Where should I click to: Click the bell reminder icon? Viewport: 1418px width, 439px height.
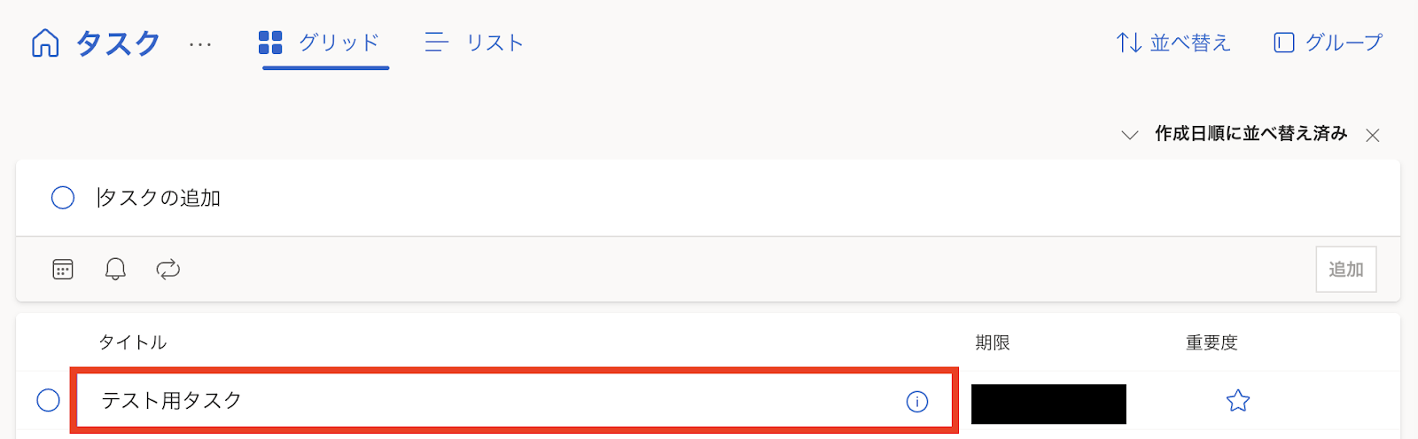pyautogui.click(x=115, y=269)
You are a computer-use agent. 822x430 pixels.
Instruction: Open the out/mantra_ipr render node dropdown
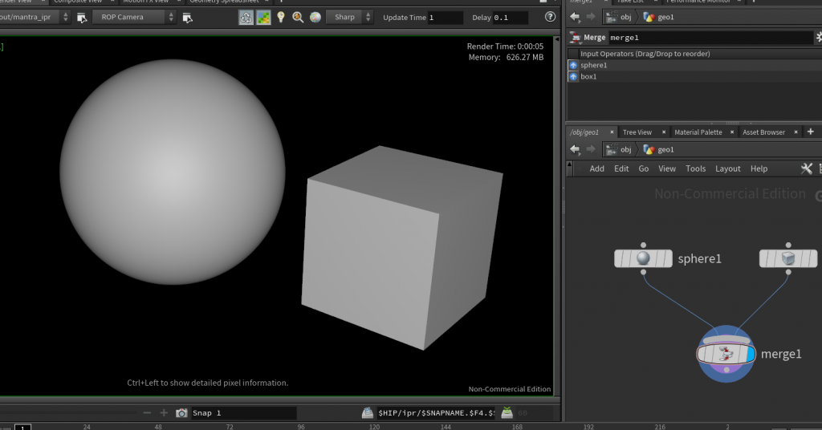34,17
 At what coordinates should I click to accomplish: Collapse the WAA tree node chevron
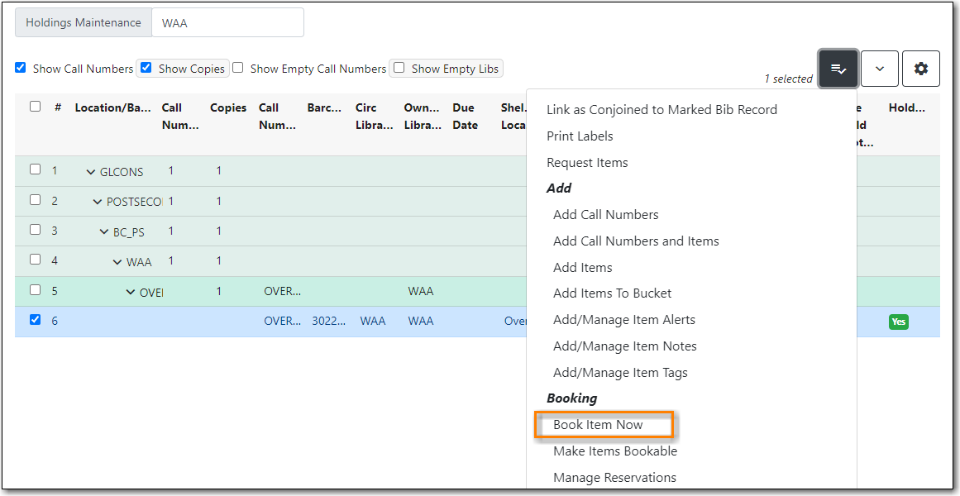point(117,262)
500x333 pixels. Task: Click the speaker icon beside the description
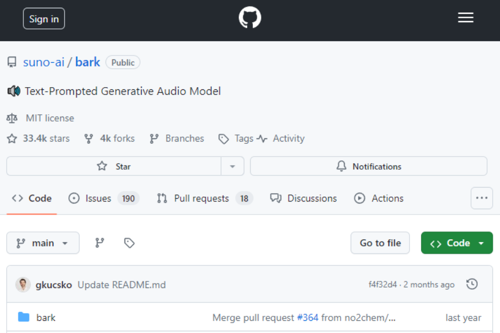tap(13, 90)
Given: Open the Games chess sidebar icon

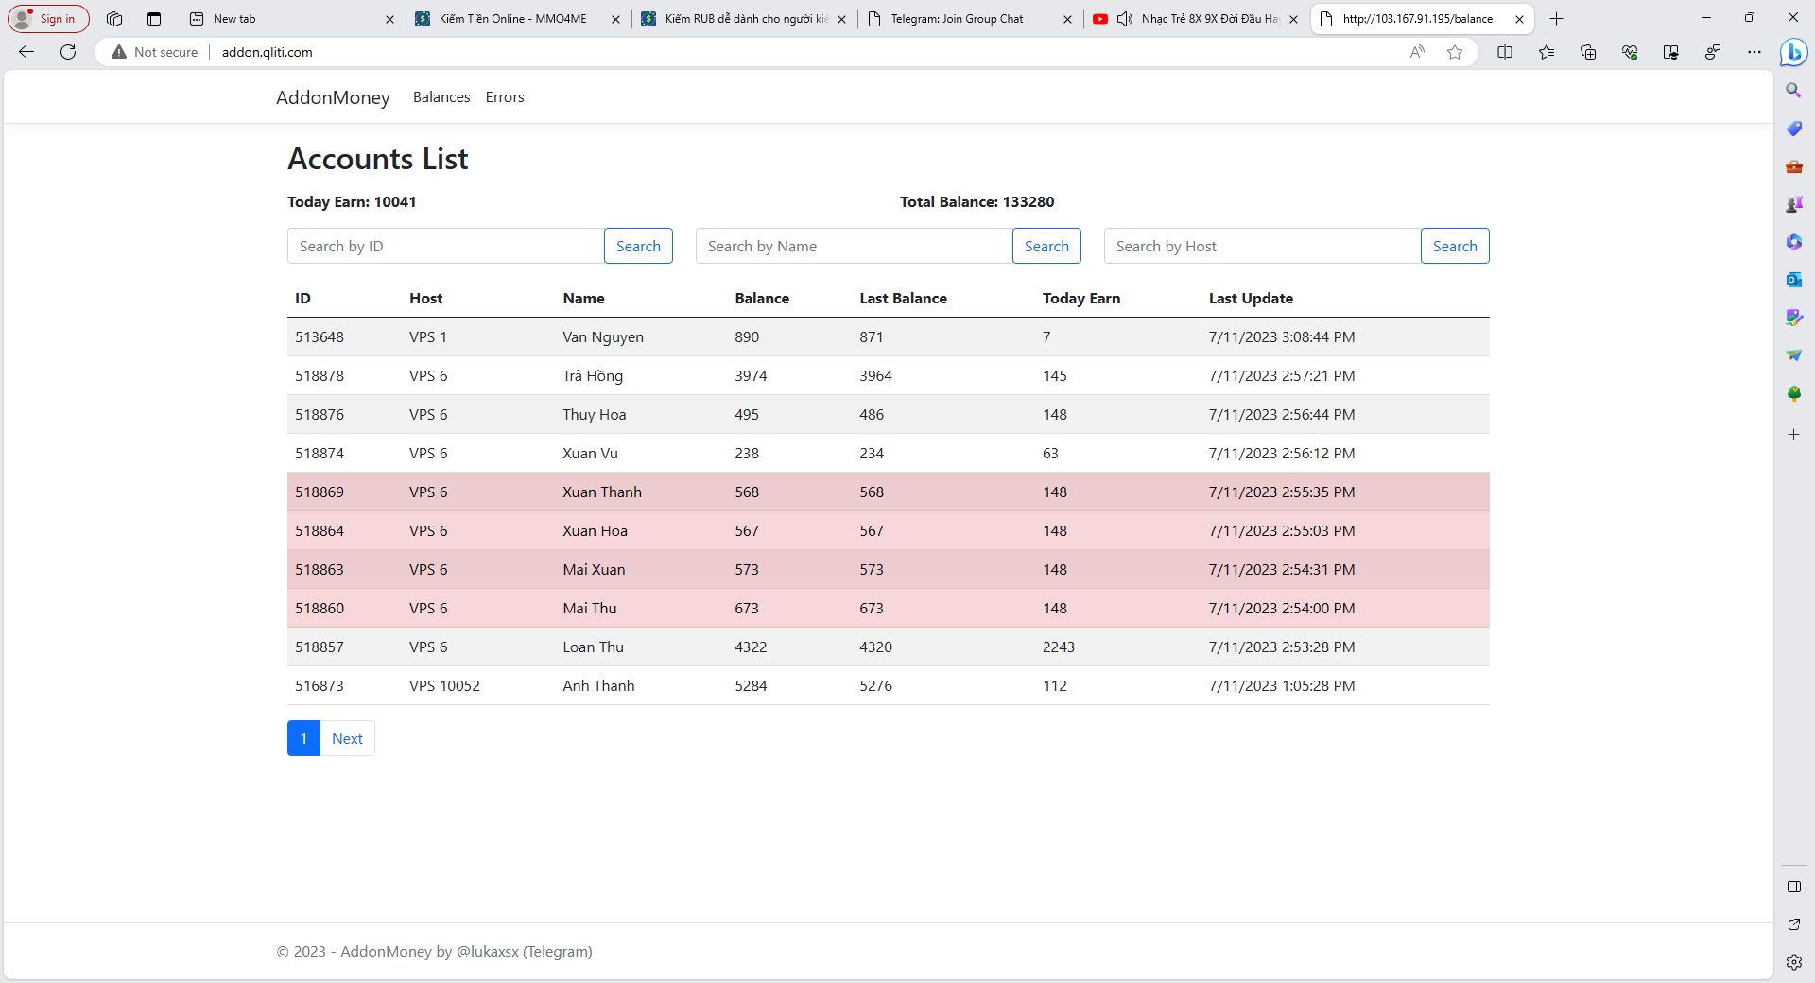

------------------------------------------------------------

- Assignment -
Copy everything in the listing above exactly except the pictures.

- Response to the exercise -
Where should I click to: Click the bell reminder icon? Viewport: 1418px width, 439px height.
pyautogui.click(x=115, y=269)
You are a computer-use agent. 822x430 pixels.
Instruction: Open the out/mantra_ipr render node dropdown
34,17
 At what coordinates should I click to accomplish: Collapse the WAA tree node chevron
point(117,262)
500x333 pixels. Task: Click the speaker icon beside the description
tap(13, 90)
Given: Open the Games chess sidebar icon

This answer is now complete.